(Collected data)
= Beginning of Section =
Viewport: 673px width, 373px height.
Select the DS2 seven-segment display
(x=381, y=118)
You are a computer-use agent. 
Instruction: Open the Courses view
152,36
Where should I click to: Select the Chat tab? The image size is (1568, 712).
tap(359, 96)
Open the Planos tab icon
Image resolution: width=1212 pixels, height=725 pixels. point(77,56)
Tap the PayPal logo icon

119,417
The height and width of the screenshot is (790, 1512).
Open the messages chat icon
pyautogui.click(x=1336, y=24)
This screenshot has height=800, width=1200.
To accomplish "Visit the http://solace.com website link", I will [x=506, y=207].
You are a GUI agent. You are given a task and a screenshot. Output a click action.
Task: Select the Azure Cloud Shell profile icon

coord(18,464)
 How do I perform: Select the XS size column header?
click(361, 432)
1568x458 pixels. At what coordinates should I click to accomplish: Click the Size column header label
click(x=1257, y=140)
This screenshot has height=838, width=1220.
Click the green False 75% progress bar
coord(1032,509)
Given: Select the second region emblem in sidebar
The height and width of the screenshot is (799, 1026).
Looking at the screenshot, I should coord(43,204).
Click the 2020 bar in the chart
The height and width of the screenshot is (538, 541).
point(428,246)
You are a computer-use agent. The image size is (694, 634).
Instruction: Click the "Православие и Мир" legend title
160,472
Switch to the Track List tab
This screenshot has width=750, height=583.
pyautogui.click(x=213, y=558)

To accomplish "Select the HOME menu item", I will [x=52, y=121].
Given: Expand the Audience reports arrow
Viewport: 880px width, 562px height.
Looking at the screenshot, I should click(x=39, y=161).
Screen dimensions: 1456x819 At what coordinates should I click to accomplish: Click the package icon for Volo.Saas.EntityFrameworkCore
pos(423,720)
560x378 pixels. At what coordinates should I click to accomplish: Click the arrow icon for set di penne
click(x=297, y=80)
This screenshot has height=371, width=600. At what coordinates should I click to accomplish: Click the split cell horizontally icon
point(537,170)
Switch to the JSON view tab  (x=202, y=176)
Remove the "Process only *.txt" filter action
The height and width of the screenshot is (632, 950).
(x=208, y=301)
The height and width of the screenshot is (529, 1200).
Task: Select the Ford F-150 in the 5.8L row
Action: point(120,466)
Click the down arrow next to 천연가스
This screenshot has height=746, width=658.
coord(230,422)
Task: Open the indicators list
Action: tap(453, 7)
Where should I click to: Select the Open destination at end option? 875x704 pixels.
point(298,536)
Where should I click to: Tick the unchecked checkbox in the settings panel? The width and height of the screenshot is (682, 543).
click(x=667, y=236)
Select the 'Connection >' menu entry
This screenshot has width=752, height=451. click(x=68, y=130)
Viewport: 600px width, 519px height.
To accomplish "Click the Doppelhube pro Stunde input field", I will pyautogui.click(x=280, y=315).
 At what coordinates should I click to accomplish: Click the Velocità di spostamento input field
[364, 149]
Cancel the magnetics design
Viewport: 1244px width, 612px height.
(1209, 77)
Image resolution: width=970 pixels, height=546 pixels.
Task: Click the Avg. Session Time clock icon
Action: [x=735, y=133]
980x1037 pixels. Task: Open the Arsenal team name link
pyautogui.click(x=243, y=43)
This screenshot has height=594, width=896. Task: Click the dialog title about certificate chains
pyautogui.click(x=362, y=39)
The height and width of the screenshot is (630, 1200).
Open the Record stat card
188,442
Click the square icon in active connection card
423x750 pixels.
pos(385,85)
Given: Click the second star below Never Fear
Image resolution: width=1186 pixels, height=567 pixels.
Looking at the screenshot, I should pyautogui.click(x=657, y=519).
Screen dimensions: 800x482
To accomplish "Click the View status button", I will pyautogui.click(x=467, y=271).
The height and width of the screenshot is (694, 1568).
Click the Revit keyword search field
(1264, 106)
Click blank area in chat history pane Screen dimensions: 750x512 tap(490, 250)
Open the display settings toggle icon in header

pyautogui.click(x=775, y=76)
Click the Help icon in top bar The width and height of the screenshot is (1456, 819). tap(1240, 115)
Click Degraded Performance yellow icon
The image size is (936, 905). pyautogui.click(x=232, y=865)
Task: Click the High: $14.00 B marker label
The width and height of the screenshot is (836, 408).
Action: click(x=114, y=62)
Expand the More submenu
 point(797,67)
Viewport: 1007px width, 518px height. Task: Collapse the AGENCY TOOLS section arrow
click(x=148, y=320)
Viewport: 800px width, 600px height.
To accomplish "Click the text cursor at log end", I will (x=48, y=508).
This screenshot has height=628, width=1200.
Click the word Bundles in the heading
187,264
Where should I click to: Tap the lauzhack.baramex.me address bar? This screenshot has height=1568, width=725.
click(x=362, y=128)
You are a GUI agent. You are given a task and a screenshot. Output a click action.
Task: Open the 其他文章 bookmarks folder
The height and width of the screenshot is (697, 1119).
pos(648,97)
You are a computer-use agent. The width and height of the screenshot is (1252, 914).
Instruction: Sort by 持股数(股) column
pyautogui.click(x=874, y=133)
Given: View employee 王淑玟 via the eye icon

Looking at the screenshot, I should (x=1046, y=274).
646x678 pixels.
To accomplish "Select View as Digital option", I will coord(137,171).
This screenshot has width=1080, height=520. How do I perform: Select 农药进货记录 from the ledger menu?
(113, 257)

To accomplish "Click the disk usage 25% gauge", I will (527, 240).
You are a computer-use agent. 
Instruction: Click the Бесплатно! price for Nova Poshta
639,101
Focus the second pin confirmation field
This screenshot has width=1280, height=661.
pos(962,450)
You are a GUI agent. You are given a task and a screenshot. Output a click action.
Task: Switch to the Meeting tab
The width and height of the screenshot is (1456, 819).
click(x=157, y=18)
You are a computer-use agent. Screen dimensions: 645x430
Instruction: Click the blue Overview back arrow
= End of Section =
_Your goal_
In the data, find how many lines hold the string "Switch", and answer with the number only.

_Response below_
3